Do any of you feed your piranhas plant life or plants by chance? I feed mine Algae Wafers and they love it. I notice colors are greatly improved by eating it and I know they are getting the nutrition they need that they don't get from other meats.

Any thoughts on this?

SMTT


----------



## Innes (Jan 13, 2003)

mine generally ignore algea wafers once they are on the gravel, but they do eat my plants - a bit,
and they even have a go at the plastic ones!


----------



## hydroshutter (Jan 12, 2003)

My rhom sometimes "prunes" an amazon sword I have in it's tank. Funny to watch really.


----------



## fishman2 (Nov 27, 2002)

P's prune plants 1) create a nest 2) to make sure they have room in front of, behind, and side of to avoid attacks. They are not doing it just to eat them. :







:


----------



## CHUD (Jan 4, 2003)

I don't think piranha GI tract was designed to break down cellulose. I think plants may just serve as roughage. i think plant nutrients are indirectly utilized from the prey that the piranha consume that have the ability to break down cellulose.


----------



## WebHostExpert (Jan 16, 2003)

All of my plants are mangled, when I feed them my fish go head on chasing the food and biting at what ever is in front of them, It have became a big pain, as I have to replant them 4-5 times a week. Because they rip them from the gravel. I find Huge bite holes nice and round in them.
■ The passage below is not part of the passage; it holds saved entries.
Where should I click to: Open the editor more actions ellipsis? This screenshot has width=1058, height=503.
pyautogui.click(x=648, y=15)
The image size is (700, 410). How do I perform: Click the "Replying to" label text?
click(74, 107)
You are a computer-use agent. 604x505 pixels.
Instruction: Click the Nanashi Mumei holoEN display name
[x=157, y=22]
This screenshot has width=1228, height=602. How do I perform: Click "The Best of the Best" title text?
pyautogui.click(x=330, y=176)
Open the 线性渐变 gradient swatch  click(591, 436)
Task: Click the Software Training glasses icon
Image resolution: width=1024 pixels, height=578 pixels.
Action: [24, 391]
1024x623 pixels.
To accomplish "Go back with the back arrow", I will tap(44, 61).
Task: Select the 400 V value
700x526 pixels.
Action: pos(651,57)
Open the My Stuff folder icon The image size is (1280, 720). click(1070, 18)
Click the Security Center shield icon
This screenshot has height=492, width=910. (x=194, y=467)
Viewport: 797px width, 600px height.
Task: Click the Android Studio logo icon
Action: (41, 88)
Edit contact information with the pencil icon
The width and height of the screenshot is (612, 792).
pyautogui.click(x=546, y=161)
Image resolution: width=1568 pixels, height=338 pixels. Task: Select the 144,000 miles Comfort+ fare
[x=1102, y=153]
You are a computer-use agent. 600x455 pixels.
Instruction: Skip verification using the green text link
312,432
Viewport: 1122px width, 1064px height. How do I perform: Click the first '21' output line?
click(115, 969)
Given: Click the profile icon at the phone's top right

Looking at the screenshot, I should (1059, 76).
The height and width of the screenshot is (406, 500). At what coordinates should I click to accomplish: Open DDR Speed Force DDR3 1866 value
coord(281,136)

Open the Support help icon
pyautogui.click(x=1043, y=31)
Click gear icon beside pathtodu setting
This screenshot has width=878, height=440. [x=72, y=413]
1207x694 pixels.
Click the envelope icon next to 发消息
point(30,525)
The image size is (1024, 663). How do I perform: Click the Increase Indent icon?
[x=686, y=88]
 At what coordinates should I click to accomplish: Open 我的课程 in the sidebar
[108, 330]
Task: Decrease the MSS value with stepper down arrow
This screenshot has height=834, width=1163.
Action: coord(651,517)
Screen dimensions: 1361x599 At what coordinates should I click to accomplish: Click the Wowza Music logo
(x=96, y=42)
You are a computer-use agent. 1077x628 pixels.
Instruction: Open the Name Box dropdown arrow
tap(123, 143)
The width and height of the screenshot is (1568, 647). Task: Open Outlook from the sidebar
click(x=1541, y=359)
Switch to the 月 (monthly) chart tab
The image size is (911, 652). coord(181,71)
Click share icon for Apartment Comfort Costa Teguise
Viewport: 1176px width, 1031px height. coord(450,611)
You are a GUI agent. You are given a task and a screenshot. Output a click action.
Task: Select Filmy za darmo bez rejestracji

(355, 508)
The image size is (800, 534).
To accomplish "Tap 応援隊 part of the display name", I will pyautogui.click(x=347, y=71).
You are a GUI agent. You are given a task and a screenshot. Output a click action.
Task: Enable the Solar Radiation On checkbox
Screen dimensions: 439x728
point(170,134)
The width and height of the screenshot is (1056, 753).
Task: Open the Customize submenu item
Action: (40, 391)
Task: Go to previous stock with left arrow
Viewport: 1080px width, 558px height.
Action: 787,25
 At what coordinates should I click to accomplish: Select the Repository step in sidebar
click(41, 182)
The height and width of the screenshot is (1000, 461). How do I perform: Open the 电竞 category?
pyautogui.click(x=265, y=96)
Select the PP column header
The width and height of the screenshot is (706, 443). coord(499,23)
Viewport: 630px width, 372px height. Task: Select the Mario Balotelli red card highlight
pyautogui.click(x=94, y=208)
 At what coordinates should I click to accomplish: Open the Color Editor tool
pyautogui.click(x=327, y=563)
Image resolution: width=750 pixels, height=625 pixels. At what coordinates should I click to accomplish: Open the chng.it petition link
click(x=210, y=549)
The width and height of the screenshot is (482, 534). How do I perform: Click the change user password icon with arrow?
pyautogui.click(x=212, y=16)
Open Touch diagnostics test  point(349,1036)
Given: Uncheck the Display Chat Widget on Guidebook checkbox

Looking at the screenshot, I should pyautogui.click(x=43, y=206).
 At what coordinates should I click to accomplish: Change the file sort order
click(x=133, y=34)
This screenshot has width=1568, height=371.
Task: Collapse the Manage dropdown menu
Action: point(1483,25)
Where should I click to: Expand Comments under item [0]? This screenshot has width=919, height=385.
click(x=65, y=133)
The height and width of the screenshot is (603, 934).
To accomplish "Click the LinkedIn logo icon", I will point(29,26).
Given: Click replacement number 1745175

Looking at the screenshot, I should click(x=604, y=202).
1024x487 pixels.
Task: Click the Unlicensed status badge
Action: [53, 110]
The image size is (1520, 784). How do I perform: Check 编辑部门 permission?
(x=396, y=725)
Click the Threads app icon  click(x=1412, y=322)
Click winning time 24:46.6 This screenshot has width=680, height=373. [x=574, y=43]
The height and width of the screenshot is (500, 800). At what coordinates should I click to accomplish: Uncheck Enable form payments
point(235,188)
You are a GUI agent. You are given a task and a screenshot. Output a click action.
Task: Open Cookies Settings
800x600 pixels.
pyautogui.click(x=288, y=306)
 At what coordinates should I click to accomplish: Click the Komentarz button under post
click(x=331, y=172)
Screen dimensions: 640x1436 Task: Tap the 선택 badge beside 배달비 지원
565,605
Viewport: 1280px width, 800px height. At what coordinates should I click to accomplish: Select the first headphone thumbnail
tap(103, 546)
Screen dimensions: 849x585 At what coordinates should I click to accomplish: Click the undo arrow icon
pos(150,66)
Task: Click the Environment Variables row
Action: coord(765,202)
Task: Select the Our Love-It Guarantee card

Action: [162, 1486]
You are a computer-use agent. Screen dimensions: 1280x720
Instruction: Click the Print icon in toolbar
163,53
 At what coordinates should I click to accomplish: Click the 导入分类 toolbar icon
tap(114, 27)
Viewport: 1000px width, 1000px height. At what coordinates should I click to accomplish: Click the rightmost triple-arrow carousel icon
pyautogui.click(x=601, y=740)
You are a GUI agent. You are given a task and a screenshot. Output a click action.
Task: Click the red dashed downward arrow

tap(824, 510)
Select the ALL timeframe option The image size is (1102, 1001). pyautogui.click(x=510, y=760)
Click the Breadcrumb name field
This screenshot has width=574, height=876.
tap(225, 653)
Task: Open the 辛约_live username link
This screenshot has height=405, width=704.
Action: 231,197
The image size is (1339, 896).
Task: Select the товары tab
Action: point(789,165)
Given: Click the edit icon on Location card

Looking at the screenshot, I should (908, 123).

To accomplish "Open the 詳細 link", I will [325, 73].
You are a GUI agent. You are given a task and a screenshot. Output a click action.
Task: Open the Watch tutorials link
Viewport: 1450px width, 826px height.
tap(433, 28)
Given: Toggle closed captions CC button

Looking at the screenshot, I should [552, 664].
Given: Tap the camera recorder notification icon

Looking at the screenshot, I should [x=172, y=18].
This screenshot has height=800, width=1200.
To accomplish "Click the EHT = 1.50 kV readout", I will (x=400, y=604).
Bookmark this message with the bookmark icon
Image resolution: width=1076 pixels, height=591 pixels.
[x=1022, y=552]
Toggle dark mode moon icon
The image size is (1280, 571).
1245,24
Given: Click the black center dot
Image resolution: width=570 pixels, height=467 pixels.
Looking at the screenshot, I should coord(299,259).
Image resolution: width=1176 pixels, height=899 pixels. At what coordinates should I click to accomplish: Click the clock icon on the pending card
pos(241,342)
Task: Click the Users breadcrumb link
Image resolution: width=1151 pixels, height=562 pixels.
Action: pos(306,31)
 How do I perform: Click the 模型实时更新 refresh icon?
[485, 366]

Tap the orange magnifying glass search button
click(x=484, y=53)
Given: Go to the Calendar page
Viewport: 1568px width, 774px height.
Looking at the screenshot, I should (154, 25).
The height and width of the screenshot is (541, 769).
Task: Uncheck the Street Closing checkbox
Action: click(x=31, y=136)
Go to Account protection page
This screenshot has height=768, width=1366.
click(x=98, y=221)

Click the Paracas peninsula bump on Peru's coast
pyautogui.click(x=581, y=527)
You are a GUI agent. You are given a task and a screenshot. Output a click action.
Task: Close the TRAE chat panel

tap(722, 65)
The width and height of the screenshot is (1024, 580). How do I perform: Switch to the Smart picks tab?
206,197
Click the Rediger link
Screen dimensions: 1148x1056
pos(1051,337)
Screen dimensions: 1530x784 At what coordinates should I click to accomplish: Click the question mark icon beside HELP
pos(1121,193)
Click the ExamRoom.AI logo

But I do not beleave they are using them as a souce for food.


----------



## Judazzz (Jan 13, 2003)

I used to have vallisneria strands in my piranha-tank, but my reds mowed them down to stumps within days, so I replaced them by java fern and anubias.
And they occasionally swallow an algae wafer, but I think they just do that by accident.


----------



## fishman2 (Nov 27, 2002)

Vegetarian piranhas LOL


----------



## Show_Me_The_Teeth (Dec 4, 2002)

Don't laugh at my fish :veryangry:








They love to eat algae wafers.


----------



## fishman2 (Nov 27, 2002)

:rasp:


----------



## Judazzz (Jan 13, 2003)

Show_Me_The_Teeth said:


> Don't laugh at my fish :veryangry:
> 
> 
> 
> ...


Well, that's not very manly, eh?







:rasp:


----------